**Aufgabe 1:**
Schreiben Sie aus dem Text über Wangerooge alles von "Aus der Luft" bis hinunter zu "Schiffsanleger zu lesen." wortgetreu ab.
**Aufgabe 2:**
Nennen Sie anhand des Textes über Wangerooge alles, was einander laut Text zu den Stoßzeiten in der Zedeliusstraße in die Quere kommt.
### Textauszug
4. Juni 2014, 9:26 Uhr | Lesezeit: 4 Minuten
Wangerooge ist eine kleine ostfriesische Insel. Aber für viele Gäste ist sie das Größte überhaupt. Im Sommer ist am Strand jeden Tag Hochbetrieb. Wem das zu viel wird, wandert durchs Watt oder am Abend um die Ostspitze.
Aus der Luft sieht Wangerooge aus wie ein Seepferdchen: Der Kopf ist im Westen, wo die Fähren anlegen, der Schwanz im Osten, wo keine Häuser mehr stehen und die Dünenlandschaft fast unberührt ist. Von den sieben bewohnten ostfriesischen Inseln ist Wangerooge die ganz rechts. Ob sie die kleinste ist, ist nicht ganz sicher – auf Baltrum wird das auch erzählt. Klein ist sie auf jeden Fall – vom westlichsten Punkt bis zum östlichsten sind es nicht einmal zehn Kilometer. Und vom Wattenmeer im Süden bis zum Strand an der Nordseite läuft man zehn Minuten, ohne sich anstrengen zu müssen. Und das soll man auf Wangerooge auch nicht: „Gott schuf die Zeit, von Eile hat er nichts gesagt“, ist seit Jahren am Schiffsanleger zu lesen.
Im Sommer ist was los
Autos gibt es auf der Insel nicht, bis auf die Rettungsfahrzeuge, und es vermisst sie auch niemand. Hektisch wird es in der Zedeliusstraße, Wangerooges wichtigster Verkehrsader, allenfalls, wenn zu den Stoßzeiten Buggys, Bollerwagen und Badegäste auf dem Weg zum Strand einander in die Quere kommen. Denn es nützt nichts, es zu leugnen: Im Sommer wird es auf Wangerooge eng. In der Hauptsaison sind ein Vielfaches an Touristen am Strand, als das Inseldorf Einwohner hat.
Tagsüber zieht es die meisten Inselgäste fast automatisch an den Strand an der Nordseite. Im Winter spielen ihm Sturmfluten regelmäßig übel mit, im Frühjahr lässt ihn die Kurverwaltung mit Sand aus dem Inselosten wieder in Form bringen. Und im Sommer reiht sich vor der Kurpromenade dann ein Strandkorb an den anderen, in der Hauptsaison ist es bei gutem Wetter praktisch aussichtslos, noch einen abzubekommen, ohne reserviert zu haben.
######
### Gegebene Informationen
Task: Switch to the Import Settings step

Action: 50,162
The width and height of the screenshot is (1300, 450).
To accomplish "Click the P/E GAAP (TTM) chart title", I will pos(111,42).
######
**Lösung 1:**
Aus der Luft sieht Wangerooge aus wie ein Seepferdchen: Der Kopf ist im Westen, wo die Fähren anlegen, der Schwanz im Osten, wo keine Häuser mehr stehen und die Dünenlandschaft fast unberührt ist. Von den sieben bewohnten ostfriesischen Inseln ist Wangerooge die ganz rechts. Ob sie die kleinste ist, ist nicht ganz sicher – auf Baltrum wird das auch erzählt. Klein ist sie auf jeden Fall – vom westlichsten Punkt bis zum östlichsten sind es nicht einmal zehn Kilometer. Und vom Wattenmeer im Süden bis zum Strand an der Nordseite läuft man zehn Minuten, ohne sich anstrengen zu müssen. Und das soll man auf Wangerooge auch nicht: „Gott schuf die Zeit, von Eile hat er nichts gesagt“, ist seit Jahren am Schiffsanleger zu lesen.

**Lösung 2:**
- Buggys
- Bollerwagen
- Badegäste